Bayer AG’s most well-known brand may be Aspirin, one of the greatest inventions in healthcare and considered one of the most endurably successful commercial products of all time. But Bayer is also an innovator in a range of other areas.
In business for 160 years and considered one of the world’s leading agriculture, healthcare and nutrition companies, it recently embarked on a mission to reinvent itself, aspiring to ensure health for all and hunger for none. The process began with an overhaul of its operating model to deliver faster innovation and a better experience for the farmers, patients, and consumers who depend on Bayer’s products.
From reactive to proactive
“We are reimagining every role and every process to keep us focused on our mission. That includes accelerating innovation and enhancing financial performance,” said Rogerio Andrade, senior vice president of supply chain at Bayer. “To that end, we’ve revised our supply chain strategy to navigate cross-continental logistics disruptions and gain more visibility.”
Andrade was speaking at the recent LogiChem EU 2024 event in Rotterdam where Europe’s top chemical companies gathered at their annual logistics conference. The main theme was fostering end-to-end supply chain connectivity while decarbonizing operations.
Andrade described how Bayer, like many others in the business, is still facing the disruptive impact on supply chains that was set in motion by the COVID-19 pandemic.
Volatile demand leading to higher inventories, along with backed up containers, labor shortages, and geopolitical upheavals are among the reasons supply is not always able to meet demand or optimize working capital. One of the greatest wake-up calls came when a 220,000-ton container ship blocked the Suez Canal for six days, preventing 400 ships carrying billions of dollars’ worth of cargo from crossing the waterway.

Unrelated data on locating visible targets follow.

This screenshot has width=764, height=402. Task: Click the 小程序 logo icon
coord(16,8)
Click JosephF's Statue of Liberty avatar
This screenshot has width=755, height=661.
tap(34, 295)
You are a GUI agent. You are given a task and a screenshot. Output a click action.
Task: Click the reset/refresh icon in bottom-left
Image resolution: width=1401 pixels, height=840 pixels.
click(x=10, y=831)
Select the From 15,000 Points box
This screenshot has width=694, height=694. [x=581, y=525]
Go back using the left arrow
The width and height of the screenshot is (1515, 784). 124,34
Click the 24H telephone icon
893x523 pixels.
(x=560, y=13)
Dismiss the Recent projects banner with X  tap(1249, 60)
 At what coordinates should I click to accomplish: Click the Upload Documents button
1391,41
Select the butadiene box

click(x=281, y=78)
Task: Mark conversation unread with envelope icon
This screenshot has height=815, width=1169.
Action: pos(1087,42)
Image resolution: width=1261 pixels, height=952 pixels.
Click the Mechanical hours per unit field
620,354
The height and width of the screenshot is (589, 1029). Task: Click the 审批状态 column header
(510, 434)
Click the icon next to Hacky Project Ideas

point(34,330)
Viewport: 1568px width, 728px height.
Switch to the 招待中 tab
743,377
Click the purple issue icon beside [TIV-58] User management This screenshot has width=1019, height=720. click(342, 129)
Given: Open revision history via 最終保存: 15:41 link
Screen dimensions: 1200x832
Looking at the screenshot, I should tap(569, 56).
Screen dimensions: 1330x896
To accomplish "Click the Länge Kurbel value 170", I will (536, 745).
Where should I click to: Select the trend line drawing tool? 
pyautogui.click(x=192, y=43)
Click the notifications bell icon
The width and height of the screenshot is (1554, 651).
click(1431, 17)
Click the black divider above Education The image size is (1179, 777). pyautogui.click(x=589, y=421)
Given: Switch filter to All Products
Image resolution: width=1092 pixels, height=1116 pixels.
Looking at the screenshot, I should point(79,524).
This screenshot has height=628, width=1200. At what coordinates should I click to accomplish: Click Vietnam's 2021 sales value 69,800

“We’d been operating in an international logistics network that relied too heavily on optimal conditions. We were dealing with the bullwhip effect of demand and found ourselves relying heavily on air freight as mitigation measure,” he said. “Now, we are building a resilient supply chain using a multidimensional approach.”
Andrade’s team is responsible for the Crop Science supply chain, making sure active ingredients, which are the raw materials for pesticides and other agricultural products, are transported according to strict guidelines for crop protection. Delivering these products to customers in a timely manner requires robust planning and superior operations.
Andrade and his team set about creating resilience with a multi-step program to measure, reduce, optimize, and innovate along the entire value chain. The team developed a Smart Data Center consisting of end-to-end digital operational platforms to optimize and operate its supply chain with a customer focused, data-driven mindset.
Bayer’s new Smart Data Center, which consolidates and aggregates supply chain data from systems such as SAP Business Network, planning and transportation management applications, and many other sources, is enabling a quantum leap in its logistical operations. Before it was implemented, decision-making was siloed and fragmented. It required extensive meetings and coordination efforts and was characterized by reactive problem-solving.
Now, the company has standardized, cross-functional supply chain frameworks that enable data-based decision-making. The high quality of data and the use of exception alerts help staff move beyond firefighting to proactively allocate existing supply to customers instead of scrambling to find product and shipping at exorbitant rates to meet last-minute demands.
Reaping the benefits
An opportunity to test the strategy came when recent attacks on vessels in the Red Sea area reduced traffic through the Suez Canal, through which about 15% of global maritime trade volume normally passes.
“By enabling our people to leverage more smart data than before we were able to avoid a dip in sales, and we avoided increases in inventory and freight costs,” said Andrade.
Freight costs play a key role in reducing ecological footprint, which is at the core of Bayer’s ambitious decarbonization strategy. The company’s reduction targets for its Scope 1 and 2 emissions and those of all entities along its entire value chain for Scope 3 have been validated by the Science Based Targets initiative.
Thanks to the increased transparency and proactive approach to mitigating problems resulting from the Smart Data Center, the team has numerous opportunities to optimize its operations.
Data collected in the Smart Data Center helps logistics teams better maximize truck loads and minimize the number of trips, which in turn helps reduce costs and emissions.
The team also works with its regional partners to optimize the freight transportation mix. For example, some regions like Europe use a combination of rail and truck transport, while others, such as the Americas, rely more heavily on trucks. In this case, the team is experimenting with e-trucks for short distances and also consolidating warehouses to reduce the number of trips.
The increasing burden on ecosystems is one of the biggest challenges facing humanity. With its strategic end-to-end approach to supply chain optimization, Bayer is not only reducing its own ecological footprint but helping mitigate the ecological footprint of the agricultural industry.